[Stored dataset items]
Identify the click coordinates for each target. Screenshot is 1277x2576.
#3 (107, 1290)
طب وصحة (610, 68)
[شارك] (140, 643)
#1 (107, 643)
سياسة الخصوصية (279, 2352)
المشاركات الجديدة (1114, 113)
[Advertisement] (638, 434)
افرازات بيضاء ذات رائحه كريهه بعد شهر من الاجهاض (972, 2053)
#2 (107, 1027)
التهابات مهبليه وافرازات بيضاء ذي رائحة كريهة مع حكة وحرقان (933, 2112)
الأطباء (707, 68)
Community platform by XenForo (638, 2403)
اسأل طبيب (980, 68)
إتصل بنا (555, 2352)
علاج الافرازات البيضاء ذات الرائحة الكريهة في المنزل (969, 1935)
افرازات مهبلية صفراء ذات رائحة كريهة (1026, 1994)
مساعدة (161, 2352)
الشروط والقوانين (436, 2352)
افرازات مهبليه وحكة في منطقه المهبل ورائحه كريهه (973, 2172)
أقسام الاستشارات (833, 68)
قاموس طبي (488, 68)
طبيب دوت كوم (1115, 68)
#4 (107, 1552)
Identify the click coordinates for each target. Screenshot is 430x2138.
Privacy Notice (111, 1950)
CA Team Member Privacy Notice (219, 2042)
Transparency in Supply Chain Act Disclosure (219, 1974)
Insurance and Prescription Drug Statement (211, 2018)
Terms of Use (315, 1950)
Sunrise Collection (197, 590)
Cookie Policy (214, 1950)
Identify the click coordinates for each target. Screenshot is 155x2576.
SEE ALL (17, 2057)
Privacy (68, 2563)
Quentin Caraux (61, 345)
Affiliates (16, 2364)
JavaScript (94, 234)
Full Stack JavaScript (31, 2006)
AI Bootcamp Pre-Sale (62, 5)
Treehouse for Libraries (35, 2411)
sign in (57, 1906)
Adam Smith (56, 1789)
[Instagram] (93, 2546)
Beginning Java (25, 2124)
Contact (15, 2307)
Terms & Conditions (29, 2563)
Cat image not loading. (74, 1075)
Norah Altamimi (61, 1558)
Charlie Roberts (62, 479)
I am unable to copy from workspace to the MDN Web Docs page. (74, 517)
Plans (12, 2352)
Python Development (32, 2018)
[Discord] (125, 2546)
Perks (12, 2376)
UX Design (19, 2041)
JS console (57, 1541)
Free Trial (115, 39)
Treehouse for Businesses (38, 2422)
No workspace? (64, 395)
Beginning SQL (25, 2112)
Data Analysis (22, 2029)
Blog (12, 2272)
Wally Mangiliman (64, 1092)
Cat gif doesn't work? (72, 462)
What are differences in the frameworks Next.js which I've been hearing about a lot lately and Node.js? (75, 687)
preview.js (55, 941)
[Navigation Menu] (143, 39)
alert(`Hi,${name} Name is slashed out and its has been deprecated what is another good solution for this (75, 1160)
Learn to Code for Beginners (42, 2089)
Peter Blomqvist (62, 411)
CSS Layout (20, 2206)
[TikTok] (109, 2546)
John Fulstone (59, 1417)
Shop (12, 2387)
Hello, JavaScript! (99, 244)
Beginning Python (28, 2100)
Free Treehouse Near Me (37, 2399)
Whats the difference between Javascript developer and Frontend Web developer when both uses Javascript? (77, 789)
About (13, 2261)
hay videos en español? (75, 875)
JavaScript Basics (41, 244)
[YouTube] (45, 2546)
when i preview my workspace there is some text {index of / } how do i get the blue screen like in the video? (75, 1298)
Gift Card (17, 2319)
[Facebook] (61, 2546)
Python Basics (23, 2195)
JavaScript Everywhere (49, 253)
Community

> TASK: Output every entry exactly as given.

> RESPONSE:
Identify the click coordinates for each target. Screenshot is 1277x2576.
#3 (107, 1290)
طب وصحة (610, 68)
[شارك] (140, 643)
#1 (107, 643)
سياسة الخصوصية (279, 2352)
المشاركات الجديدة (1114, 113)
[Advertisement] (638, 434)
افرازات بيضاء ذات رائحه كريهه بعد شهر من الاجهاض (972, 2053)
#2 (107, 1027)
التهابات مهبليه وافرازات بيضاء ذي رائحة كريهة مع حكة وحرقان (933, 2112)
الأطباء (707, 68)
Community platform by XenForo (638, 2403)
اسأل طبيب (980, 68)
إتصل بنا (555, 2352)
علاج الافرازات البيضاء ذات الرائحة الكريهة في المنزل (969, 1935)
افرازات مهبلية صفراء ذات رائحة كريهة (1026, 1994)
مساعدة (161, 2352)
الشروط والقوانين (436, 2352)
افرازات مهبليه وحكة في منطقه المهبل ورائحه كريهه (973, 2172)
أقسام الاستشارات (833, 68)
قاموس طبي (488, 68)
طبيب دوت كوم (1115, 68)
#4 (107, 1552)
Identify the click coordinates for each target. Screenshot is 430x2138.
Privacy Notice (111, 1950)
CA Team Member Privacy Notice (219, 2042)
Transparency in Supply Chain Act Disclosure (219, 1974)
Insurance and Prescription Drug Statement (211, 2018)
Terms of Use (315, 1950)
Sunrise Collection (197, 590)
Cookie Policy (214, 1950)
Identify the click coordinates for each target. Screenshot is 155x2576.
SEE ALL (17, 2057)
Privacy (68, 2563)
Quentin Caraux (61, 345)
Affiliates (16, 2364)
JavaScript (94, 234)
Full Stack JavaScript (31, 2006)
AI Bootcamp Pre-Sale (62, 5)
Treehouse for Libraries (35, 2411)
sign in (57, 1906)
Adam Smith (56, 1789)
[Instagram] (93, 2546)
Beginning Java (25, 2124)
Contact (15, 2307)
Terms & Conditions (29, 2563)
Cat image not loading. (74, 1075)
Norah Altamimi (61, 1558)
Charlie Roberts (62, 479)
I am unable to copy from workspace to the MDN Web Docs page. (74, 517)
Plans (12, 2352)
Python Development (32, 2018)
[Discord] (125, 2546)
Perks (12, 2376)
UX Design (19, 2041)
JS console (57, 1541)
Free Trial (115, 39)
Treehouse for Businesses (38, 2422)
No workspace? (64, 395)
Beginning SQL (25, 2112)
Data Analysis (22, 2029)
Blog (12, 2272)
Wally Mangiliman (64, 1092)
Cat gif doesn't work? (72, 462)
What are differences in the frameworks Next.js which I've been hearing about a lot lately and Node.js? (75, 687)
preview.js (55, 941)
[Navigation Menu] (143, 39)
alert(`Hi,${name} Name is slashed out and its has been deprecated what is another good solution for this (75, 1160)
Learn to Code for Beginners (42, 2089)
Peter Blomqvist (62, 411)
CSS Layout (20, 2206)
[TikTok] (109, 2546)
John Fulstone (59, 1417)
Shop (12, 2387)
Hello, JavaScript! (99, 244)
Beginning Python (28, 2100)
Free Treehouse Near Me (37, 2399)
Whats the difference between Javascript developer and Frontend Web developer when both uses Javascript? (77, 789)
About (13, 2261)
hay videos en español? (75, 875)
JavaScript Basics (41, 244)
[YouTube] (45, 2546)
when i preview my workspace there is some text {index of / } how do i get the blue screen like in the video? (75, 1298)
Gift Card (17, 2319)
[Facebook] (61, 2546)
Python Basics (23, 2195)
JavaScript Everywhere (49, 253)
Community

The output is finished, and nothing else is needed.